Stagnant secretions form cysts in the pancreas: the surrounding tissue becomes inflamed, hardened and fibrous, hence the name cystic fibrosis.


Causes

Cystic Fibrosis is a genetic disorder caused by two mutations of the CFTR gene (Cystic Fibrosis Transmembrane Regulator) that regulates the exchange of sodium, chloride and water across cell membranes.

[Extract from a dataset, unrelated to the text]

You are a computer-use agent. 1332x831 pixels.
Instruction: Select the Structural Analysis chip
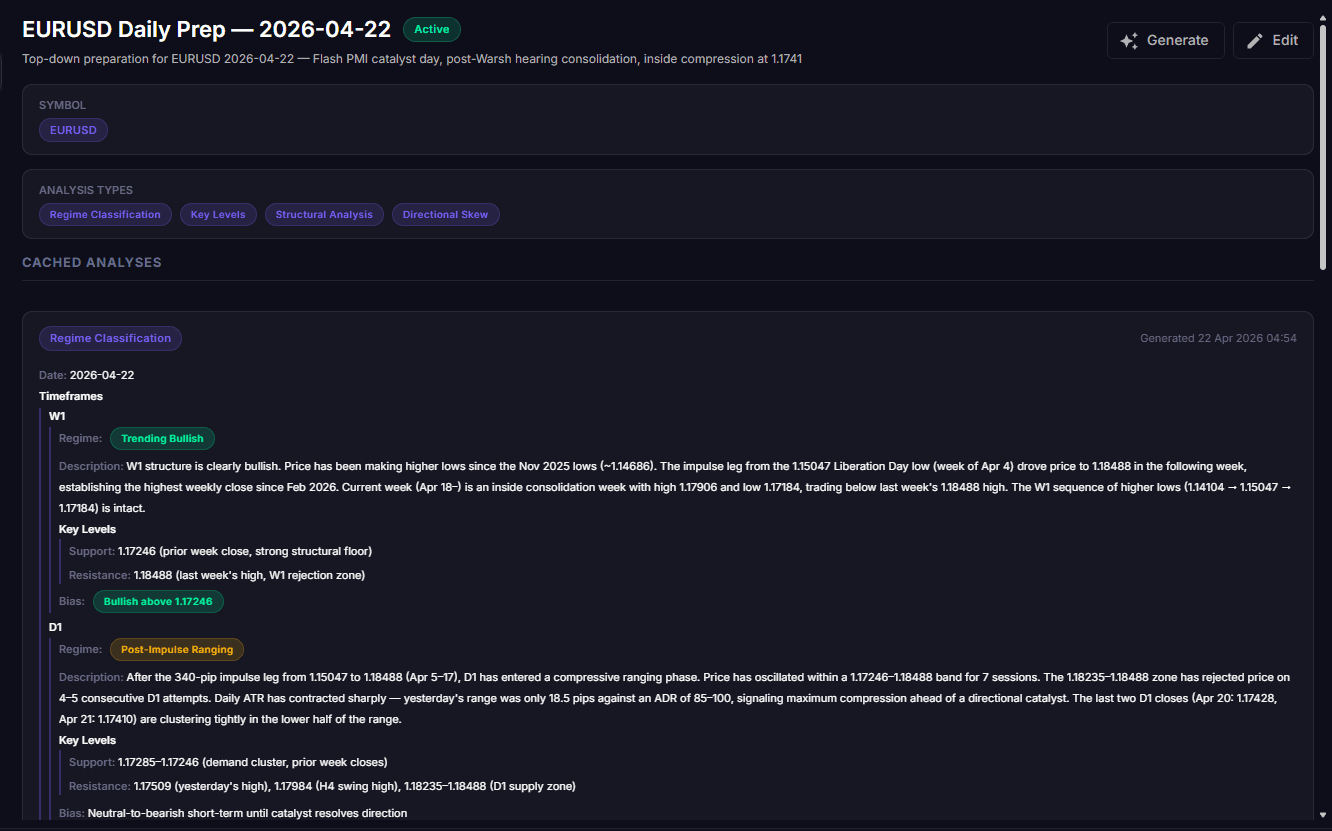324,214
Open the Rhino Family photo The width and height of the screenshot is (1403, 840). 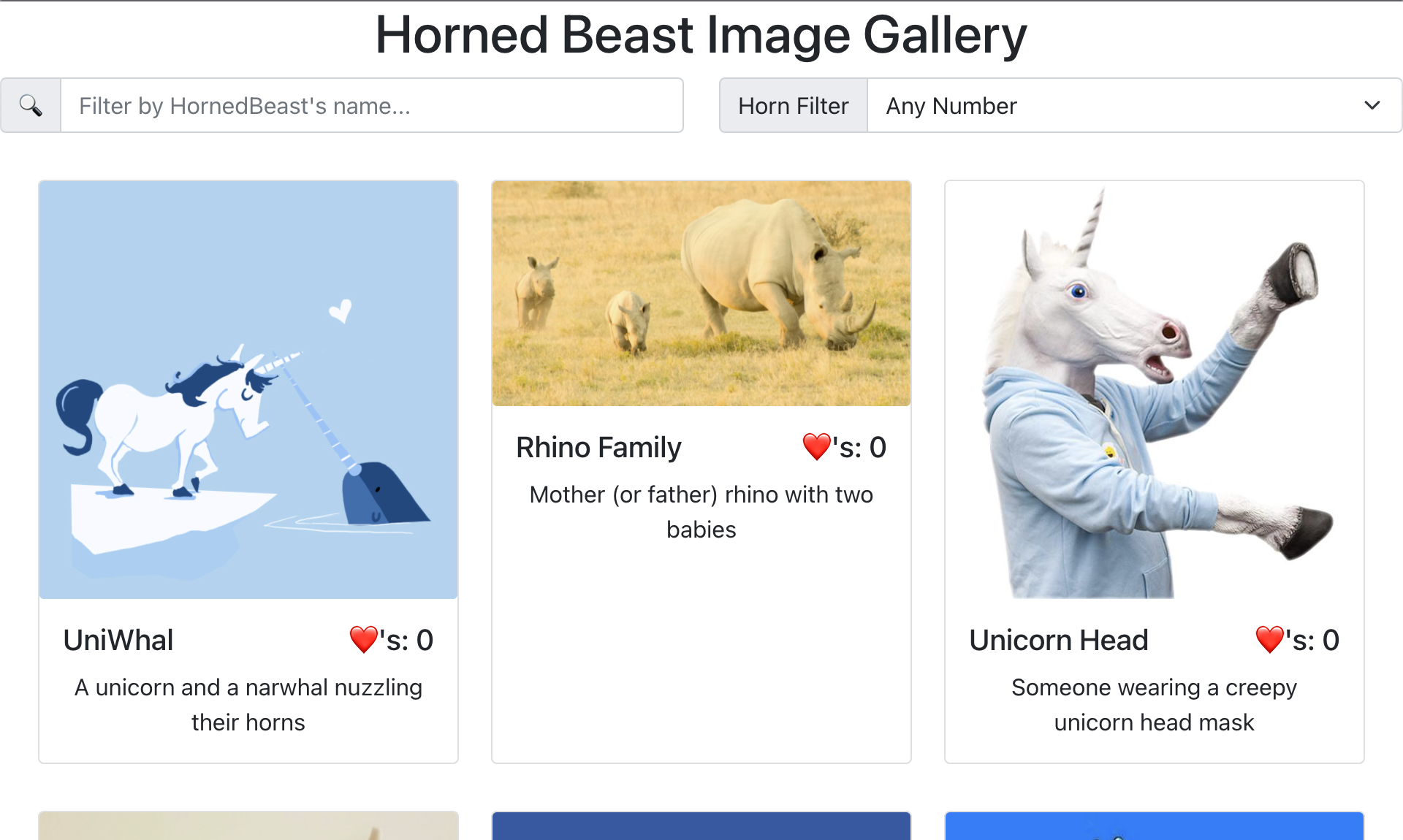[x=702, y=294]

Cystic fibrosis is autosomal recessive type of inherited disease:

  • Autosomal: the CFTR gene is on chromosome 7, which is part of the “autosomes” (i.e. chromosomes from 1 to 22)
  • Recessive: the disease occurs when a person carries two malfunctioning copies of the CFTR gene, while it “recedes” and is not expressed when only one of the two CFTR genes contains a mutation and the other gene is normal.

Symptoms

  • Respiratory impairment due to increased mucus density:
    • Persistent coughing, with phlegm and sometimes blood
    • Frequent lung infections, bronchitis and recurrent bronchopneumonia
    • Difficulty in breathing; wheezing or shortness of breath (chronic pulmonary disease)
    • In the long run the accumulation of secretions and infections cause permanent damage to the lungs, formation of scar tissue (fibrosis) and expansions in the shape of a bag (cysts).
  • Digestive Disorders arising from the pancreatic failure:
    • Malabsorption syndrome
    • Stunted growth
    • Poor digestion, frequent and greasy stools, gas and constipation
  • Male Infertility
  • “Salty” taste of the skin due to the greatly elevated concentration of salt in the sweat (4-5 times higher than average)

Cures and Therapy

Although Cystic Fibrosis has no cure yet, the existing integrated programs of treatment allow to fight the development of the disease by controlling lung infections, providing adequate nutrition and preventing intestinal obstruction.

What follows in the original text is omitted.